An ON rule or ONR of the Austrian Standards International is a normative document, which can be developed in a shorter period of time than an ÖNORM, which does not have to meet all the requirements of a "classic" standard in its development process and experience gained from its application for a possible later standardization should be collected. It can also be a document that documents the status of a new or rapidly changing development. The designation consists of ONR and a five- to seven-digit number:
- z. B. ONR 49000: 2014 - Risk management for organizations and systems - Terms and principles - Implementation of ISO 31000 in practice
- z. B. ONR 43001-2: 2015 - Real estate services - Requirements for the qualification of employees of real estate agents - Part 2: Qualification level: Real estate consultants
- z. B. ONR 261264: 2015 - Indicators for Safety and Health Management Systems
- z. B. ONR 2810006: 2004 - Quality Management Systems - Guidelines for Quality Management in Projects (ISO 10006: 2003)

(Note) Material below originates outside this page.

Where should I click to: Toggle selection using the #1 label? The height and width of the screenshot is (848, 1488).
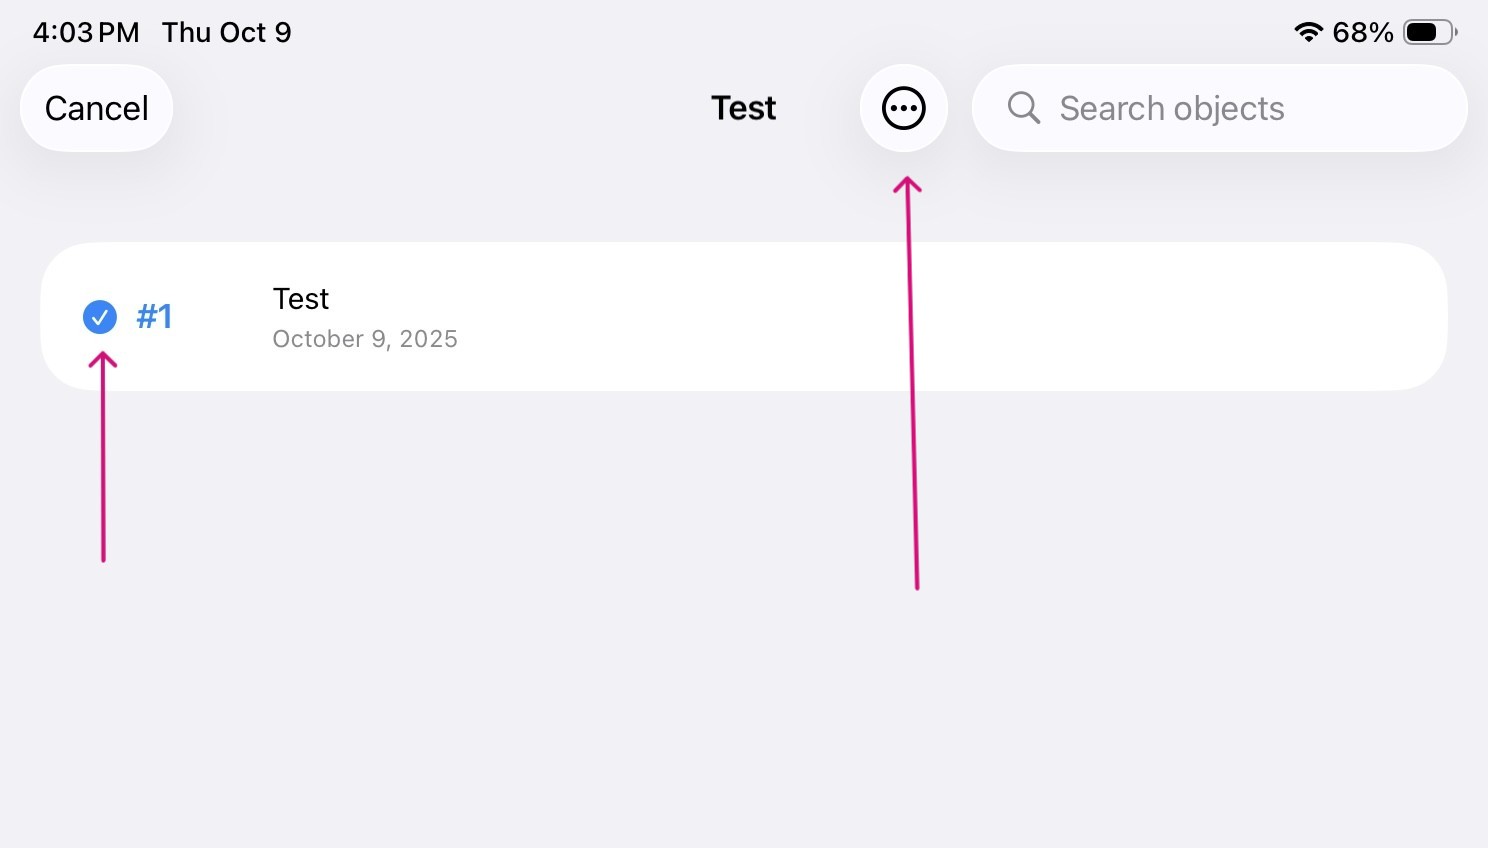coord(154,317)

- ÖVE / ÖNORM EN 45020: 2007 - Standardization and related activities - General terms (ISO / IEC Guide 2: 2004) (multilingual version: de / en / fr)
- Austrian Standards Fachinformation 19, Standards for every need - the types of standards according to ÖNORM EN 45020 and other types for your needs with respective examples. (PDF; 2795 kB) Austrian Standards International , 2014, accessed on September 1, 2017 .
- Draft standards portal of the Austrian Standards International
- Austrian Standards Annual Report 2014 (PDF; 18,484 kB) Austrian Standards International , July 3, 2015, accessed on September 28, 2015 .
- Federal Law Gazette I No. 153/2015, Federal Law on Standards (Standards Law 2016 - NormG 2016)
- See ÖNORM A 1080 with the names of the current and previous editions in the web shop search of the Austrian Standards International. Retrieved October 11, 2015.